The concentration of IGFBP1 and PRL in DSC CM was measured using Human Duo-Set enzyme-linked immunosorbent assay (ELISA) kits (R&D Systems), according to the manufacturer’s instructions. Where the analyte reading was below the sensitivity of the assay, an arbitrary value of half of the lowest standard for that experiment was used. All R&D Systems Duo-Set ELISAs typically have coefficient of variation (CV) values less than 10% across the standard curve for both intra- and inter-assay precision.

EVT motility, proliferation and apoptosis assays

The methods were adapted from previously described methods (Cartwright et al. 1999). SGHPL-4 cells were cultured at a concentration of 3.0 × 104 cells/mL in SGHPL-4 medium. Cells were serum starved in 0.5% (v/v) FBS overnight. Re-decidualised DSC (rDSC) CM at 1× concentration or control media (Hams F10 medium containing 10 mM MPA and 0.5 mM cAMP) was added to the SGHPL-4 cells.

Analysis of motility, proliferation and apoptosis was performed by time-lapse microscopy using an Olympus IX70 inverted microscope with motorised stage and cooled charge-coupled device camera and enclosed in a heated and humidified chamber at 37°C with 5% CO2 in air. Images were taken every 15 min for 24 h. For motility, time-lapse sequences were analysed using ImageJ software, version 1.46r (NIH) with the Manual Tracking tool, version 1.01 plug-ins (NIH). For apoptosis and proliferation, time-lapse sequences were analysed using Image-Pro Insight software. Analysis of cell motility was measured by randomly choosing 10 cells in two fields of view, which were manually tracked over 24 h. The distance moved (arbitrary units) was recorded. Cell proliferation and apoptosis was measured by randomly choosing 20 cells in two fields of view per treatment, which were observed over 24 h. Cells were scored at the time point they divided to assess proliferation. Apoptosis was determined when a cell showed apoptotic morphology, including a phase bright appearance and membrane blebbing and blistering (Cartwright et al. 1999, Ashton et al. 2005).

Chemotaxis assay

SGHPL-4 cell chemotaxis toward rDSC CM was measured using the μ-Slide Chemotaxis 2D assay (Ibidi, Martinsried, Germany), according to the manufacturer’s instructions and a previously described method (Wallace et al. 2013).
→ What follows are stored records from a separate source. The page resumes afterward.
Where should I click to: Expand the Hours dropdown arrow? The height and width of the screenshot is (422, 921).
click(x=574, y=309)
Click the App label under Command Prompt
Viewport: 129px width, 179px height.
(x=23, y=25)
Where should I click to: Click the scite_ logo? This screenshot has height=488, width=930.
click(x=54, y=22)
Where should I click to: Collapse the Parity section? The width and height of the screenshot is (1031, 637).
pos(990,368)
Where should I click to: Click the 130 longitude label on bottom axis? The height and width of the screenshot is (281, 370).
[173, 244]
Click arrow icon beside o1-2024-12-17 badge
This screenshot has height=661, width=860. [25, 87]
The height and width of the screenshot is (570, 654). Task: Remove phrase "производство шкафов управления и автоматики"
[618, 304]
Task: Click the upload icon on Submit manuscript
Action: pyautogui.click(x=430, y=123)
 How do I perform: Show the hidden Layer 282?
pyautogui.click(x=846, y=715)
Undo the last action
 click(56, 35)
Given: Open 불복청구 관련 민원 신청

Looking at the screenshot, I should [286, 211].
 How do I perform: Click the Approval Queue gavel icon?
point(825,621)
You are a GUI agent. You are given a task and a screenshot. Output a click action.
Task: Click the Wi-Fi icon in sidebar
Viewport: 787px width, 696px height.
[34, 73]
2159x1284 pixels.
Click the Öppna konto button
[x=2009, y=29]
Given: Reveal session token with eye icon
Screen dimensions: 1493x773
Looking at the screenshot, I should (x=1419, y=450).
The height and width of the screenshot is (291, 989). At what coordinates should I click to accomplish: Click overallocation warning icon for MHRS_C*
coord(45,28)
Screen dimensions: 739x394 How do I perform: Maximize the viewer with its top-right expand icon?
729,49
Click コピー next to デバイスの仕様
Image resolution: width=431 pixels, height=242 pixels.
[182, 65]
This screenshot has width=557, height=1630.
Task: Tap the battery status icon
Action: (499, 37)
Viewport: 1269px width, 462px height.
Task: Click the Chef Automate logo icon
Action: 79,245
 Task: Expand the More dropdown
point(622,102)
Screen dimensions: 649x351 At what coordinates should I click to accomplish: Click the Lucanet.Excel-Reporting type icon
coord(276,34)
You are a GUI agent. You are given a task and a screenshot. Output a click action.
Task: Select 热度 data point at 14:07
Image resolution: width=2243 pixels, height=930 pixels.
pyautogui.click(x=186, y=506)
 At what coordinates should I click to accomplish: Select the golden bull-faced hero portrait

In brief, cultivation areas of µ-slide were coated in 60 µg/mL rat tail collagen Type 1 (BD Biosciences) in 0.02 M acetic acid. Each chamber on the µ-slide was seeded with 1.8 × 104 cells and incubated for approximately 4 h to allow cells to adhere. rDSC or DSC control medium was pipetted into the upper and lower reservoirs of each chamber and DSC CM or rDSC CM applied to either the upper or lower reservoir.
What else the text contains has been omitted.